LLM06:2025 - Excessive Agency
What it is: agentic systems have permissions that exceed what can be safely monitored and controlled.
Baseline controls:
- minimize which tools are available; prefer narrow, purpose-built tools over open-ended ones
- enforce least privilege in downstream systems and execute actions in the user’s auth context (complete mediation)
- step-up approvals and “break-glass” workflows for high-impact actions
- bound autonomous loops (steps/time/spend) and monitor/rate-limit tool activity
Tests and signals:
- agent permission and escalation tests
- monitoring for unusual tool patterns and action rates
Evidence to keep: permission model, approval workflow records, monitoring dashboards, incident postmortems.
LLM07:2025 - System Prompt Leakage
What it is: attackers extract hidden prompts, policies, tool schemas, or internal instructions — enabling targeted bypass and abuse.
Baseline controls:
- treat prompts as discoverable configuration: do not store secrets or authorization logic in prompts
- externalize sensitive logic/data and enforce authz/session boundaries outside the LLM
- implement independent guardrails/output inspection; detect extraction attempts and rate-limit probing
Tests and signals:
- prompt extraction attempts in red-team suites
- monitoring for repeated probing patterns
Evidence to keep: prompt governance records, change history, test results and fixes.
LLM08:2025 - Vector and Embedding Weaknesses
What it is: RAG and embedding pipelines can leak data, amplify prompt injection, and introduce integrity issues (poisoned content, weak access controls).
Baseline controls:
- permission-aware access control and strict tenancy partitioning for vector stores
- validate sources and audit knowledge bases for hidden instructions/poisoning; tag/classify data for safe retrieval
- retrieval constraints (scopes/allowlists) and citation/grounding requirements where appropriate
- immutable retrieval logging and anomaly detection (consider embedding inversion/leakage risks)
Tests and signals:
- RAG injection regression tests
- corpus drift, cross-tenant leakage, and unauthorized access checks
Evidence to keep: RAG architecture, ingestion controls, retrieval policy, retrieval logs, evaluation results.
LLM09:2025 - Misinformation
What it is: confident falsehoods, fabricated citations, or misleading output that creates operational or user harm.
Baseline controls:
- grounding/citation requirements and cross-verification for factual outputs (with automatic validation where possible)
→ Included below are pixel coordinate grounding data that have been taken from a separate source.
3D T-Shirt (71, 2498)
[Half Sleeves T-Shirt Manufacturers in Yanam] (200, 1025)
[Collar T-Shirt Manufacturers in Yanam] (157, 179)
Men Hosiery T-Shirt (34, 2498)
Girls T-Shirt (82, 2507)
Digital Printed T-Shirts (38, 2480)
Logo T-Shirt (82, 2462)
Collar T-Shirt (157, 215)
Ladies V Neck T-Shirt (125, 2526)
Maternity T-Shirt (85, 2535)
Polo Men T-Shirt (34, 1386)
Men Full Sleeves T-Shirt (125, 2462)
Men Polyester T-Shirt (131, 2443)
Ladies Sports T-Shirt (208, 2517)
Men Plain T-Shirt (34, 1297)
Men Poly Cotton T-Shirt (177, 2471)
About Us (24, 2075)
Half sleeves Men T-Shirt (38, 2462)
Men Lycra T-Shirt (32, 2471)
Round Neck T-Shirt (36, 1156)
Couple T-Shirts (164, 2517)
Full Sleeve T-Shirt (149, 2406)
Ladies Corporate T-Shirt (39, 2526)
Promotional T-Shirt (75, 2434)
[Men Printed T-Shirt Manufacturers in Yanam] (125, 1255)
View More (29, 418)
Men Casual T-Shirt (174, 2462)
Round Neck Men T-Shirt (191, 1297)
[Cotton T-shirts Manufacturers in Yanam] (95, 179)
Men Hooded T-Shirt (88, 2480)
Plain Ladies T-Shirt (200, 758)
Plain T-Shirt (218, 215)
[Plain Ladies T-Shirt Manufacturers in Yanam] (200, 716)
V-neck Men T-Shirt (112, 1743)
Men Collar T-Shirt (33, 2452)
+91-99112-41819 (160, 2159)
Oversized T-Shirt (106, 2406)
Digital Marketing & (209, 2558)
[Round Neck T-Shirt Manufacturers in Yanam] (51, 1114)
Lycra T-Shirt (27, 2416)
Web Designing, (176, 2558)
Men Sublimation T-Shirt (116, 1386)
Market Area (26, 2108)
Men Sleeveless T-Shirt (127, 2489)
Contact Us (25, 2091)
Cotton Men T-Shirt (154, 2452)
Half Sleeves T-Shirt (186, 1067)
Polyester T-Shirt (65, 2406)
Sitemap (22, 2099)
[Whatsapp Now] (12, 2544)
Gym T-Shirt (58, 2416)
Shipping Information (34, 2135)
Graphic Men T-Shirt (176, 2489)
- define “allowed use” and high-risk restrictions; require human oversight for high-impact contexts
- risk communication and UI design that encourages verification and reduces overreliance
- secure coding practices (especially for code suggestions) and feedback loops for corrections
Tests and signals:
- factuality and hallucination evaluation suites (including citation checks)
- monitoring for user-reported errors and escalation outcomes
Evidence to keep: evaluation methodology, thresholds, review records, remediation loop history.
LLM10:2025 - Unbounded Consumption
What it is: denial-of-wallet/denial-of-service dynamics: runaway spend, latency, and capacity due to abuse or missing controls.
Baseline controls:
- strict input validation and size limits; strong auth + rate limits/quotas/budgets/timeouts
- resource management and circuit breakers; caching and fallbacks for expensive calls
- reduce sensitive API surfaces (e.g., avoid exposing rich logprobs/logits unless needed) and guard against model extraction
- usage monitoring and anomaly detection for abuse patterns
Tests and signals:
- load and abuse tests (long prompts, recursion, tool loops, extraction attempts)
- spend/latency SLO alerts tied to response playbooks
Evidence to keep: budget policies, monitoring dashboards, incident response records, post-incident fixes.